File size: 8,624 Bytes

---
license: apache-2.0
language:
  - en
tags:
  - causal-lm
  - text-generation
  - transformer
  - custom-code
  - kv-cache
  - pytorch
pipeline_tag: text-generation
library_name: transformers

---

# summerMC/summerV2

`summerMC/summerV2` is an experimental causal language model based on a custom `VanFastForCausalLM` architecture.

This model was developed by a first-year vocational school student in Japan, age 18, as an independent research and engineering project.
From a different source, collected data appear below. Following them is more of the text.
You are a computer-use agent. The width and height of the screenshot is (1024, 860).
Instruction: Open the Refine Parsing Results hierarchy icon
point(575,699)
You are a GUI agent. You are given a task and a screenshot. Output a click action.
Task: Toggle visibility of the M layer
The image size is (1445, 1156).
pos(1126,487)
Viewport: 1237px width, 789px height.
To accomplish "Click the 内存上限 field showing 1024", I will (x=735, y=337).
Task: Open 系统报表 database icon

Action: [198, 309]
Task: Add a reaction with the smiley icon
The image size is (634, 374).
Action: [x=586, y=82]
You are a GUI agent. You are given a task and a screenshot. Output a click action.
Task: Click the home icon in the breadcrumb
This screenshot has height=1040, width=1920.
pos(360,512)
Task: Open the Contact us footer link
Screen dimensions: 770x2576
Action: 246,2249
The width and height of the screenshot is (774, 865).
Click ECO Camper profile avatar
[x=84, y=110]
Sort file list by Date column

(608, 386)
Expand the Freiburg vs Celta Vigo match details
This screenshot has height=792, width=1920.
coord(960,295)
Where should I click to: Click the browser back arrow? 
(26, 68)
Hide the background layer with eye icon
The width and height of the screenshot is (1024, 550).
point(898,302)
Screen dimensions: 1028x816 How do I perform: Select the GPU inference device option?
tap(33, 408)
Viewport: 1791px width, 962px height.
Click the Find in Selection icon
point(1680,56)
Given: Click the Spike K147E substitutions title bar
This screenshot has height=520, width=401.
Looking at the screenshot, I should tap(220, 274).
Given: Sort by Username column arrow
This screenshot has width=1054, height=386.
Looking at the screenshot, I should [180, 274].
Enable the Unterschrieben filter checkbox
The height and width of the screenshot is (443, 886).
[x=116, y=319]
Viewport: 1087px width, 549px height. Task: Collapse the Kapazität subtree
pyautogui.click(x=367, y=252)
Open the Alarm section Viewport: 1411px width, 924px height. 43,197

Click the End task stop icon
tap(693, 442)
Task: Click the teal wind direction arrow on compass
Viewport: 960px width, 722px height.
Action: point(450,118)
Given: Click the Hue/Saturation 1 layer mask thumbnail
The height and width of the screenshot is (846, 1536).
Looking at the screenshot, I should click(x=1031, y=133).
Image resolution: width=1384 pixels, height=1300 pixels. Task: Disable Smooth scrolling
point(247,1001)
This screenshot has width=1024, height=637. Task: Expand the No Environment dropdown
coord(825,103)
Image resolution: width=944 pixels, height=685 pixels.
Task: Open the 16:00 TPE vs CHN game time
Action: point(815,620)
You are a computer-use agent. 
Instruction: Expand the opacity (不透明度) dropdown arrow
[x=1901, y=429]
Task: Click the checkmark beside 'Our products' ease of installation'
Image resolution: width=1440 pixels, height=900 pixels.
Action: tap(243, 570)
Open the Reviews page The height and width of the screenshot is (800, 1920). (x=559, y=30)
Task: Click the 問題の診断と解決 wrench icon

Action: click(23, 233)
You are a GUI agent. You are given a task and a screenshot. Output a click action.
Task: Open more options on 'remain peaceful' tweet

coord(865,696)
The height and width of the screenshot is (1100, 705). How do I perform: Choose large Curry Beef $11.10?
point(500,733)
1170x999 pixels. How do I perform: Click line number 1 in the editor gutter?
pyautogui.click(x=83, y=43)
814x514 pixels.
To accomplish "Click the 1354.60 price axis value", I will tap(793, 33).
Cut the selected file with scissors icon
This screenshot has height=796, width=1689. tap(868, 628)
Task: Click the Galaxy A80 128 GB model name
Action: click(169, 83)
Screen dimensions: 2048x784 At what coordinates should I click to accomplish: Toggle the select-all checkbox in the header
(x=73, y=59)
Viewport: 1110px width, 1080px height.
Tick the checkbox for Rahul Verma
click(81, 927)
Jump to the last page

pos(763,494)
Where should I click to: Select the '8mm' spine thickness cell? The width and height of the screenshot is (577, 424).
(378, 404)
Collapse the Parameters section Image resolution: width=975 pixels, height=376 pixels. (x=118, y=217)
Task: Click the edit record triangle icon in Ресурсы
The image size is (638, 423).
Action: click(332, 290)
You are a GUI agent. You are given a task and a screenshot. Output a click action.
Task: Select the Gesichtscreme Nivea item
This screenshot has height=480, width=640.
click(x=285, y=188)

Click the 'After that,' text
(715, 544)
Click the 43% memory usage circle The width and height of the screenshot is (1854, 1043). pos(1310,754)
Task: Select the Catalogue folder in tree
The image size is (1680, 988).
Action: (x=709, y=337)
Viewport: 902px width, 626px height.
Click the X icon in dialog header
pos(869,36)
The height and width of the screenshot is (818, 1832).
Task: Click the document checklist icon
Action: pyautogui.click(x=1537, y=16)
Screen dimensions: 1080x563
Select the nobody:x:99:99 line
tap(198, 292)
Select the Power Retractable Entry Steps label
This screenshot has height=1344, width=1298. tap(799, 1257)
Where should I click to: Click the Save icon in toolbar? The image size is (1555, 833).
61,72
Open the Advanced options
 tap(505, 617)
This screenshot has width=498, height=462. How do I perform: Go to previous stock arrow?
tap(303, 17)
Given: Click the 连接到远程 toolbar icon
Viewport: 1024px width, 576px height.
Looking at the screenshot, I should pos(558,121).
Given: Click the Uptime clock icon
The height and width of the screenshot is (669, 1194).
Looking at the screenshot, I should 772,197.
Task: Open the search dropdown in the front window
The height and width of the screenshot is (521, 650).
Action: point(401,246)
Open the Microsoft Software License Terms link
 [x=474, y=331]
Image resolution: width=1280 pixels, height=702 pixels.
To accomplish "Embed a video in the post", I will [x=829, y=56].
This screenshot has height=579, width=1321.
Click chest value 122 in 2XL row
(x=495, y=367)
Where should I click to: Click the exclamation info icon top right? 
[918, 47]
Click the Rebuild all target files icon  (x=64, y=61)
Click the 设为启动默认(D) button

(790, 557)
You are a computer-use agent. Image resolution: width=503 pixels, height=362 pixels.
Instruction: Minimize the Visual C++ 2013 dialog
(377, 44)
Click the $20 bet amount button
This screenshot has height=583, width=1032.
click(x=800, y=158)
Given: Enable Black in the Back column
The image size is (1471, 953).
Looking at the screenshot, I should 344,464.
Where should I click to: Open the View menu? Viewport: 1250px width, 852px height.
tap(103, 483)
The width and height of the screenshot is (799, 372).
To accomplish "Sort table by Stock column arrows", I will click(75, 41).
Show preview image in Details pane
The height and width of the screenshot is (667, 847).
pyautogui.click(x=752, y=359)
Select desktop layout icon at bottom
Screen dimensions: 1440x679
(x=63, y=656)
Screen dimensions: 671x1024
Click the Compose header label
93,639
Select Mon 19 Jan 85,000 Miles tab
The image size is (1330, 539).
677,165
The project focuses on building and testing a custom fast causal language model with:

- custom Hugging Face-compatible model code
- KV-cache enabled autoregressive inference
- streaming decode support
- anti-repetition sampling utilities
- NaN/Inf guarded logits handling
- local `modeling_van_fast.py` loading support

The model is primarily intended for research and experimentation, not production deployment.

---

## Model Details

| Item | Value |
|---|---|
| Model name | `summerMC/summerV2` |
| Architecture | `VanFastForCausalLM` |
| Task | Causal language modeling |
| Framework | PyTorch / Hugging Face Transformers |
| Inference style | Autoregressive text generation |
| Cache support | KV-cache enabled |
| Primary language | English |
| Developer | First-year vocational school student, age 18 |
| Status | Experimental |

---

## Developer Note

This model was developed by an 18-year-old first-year vocational school student as part of an independent AI research project.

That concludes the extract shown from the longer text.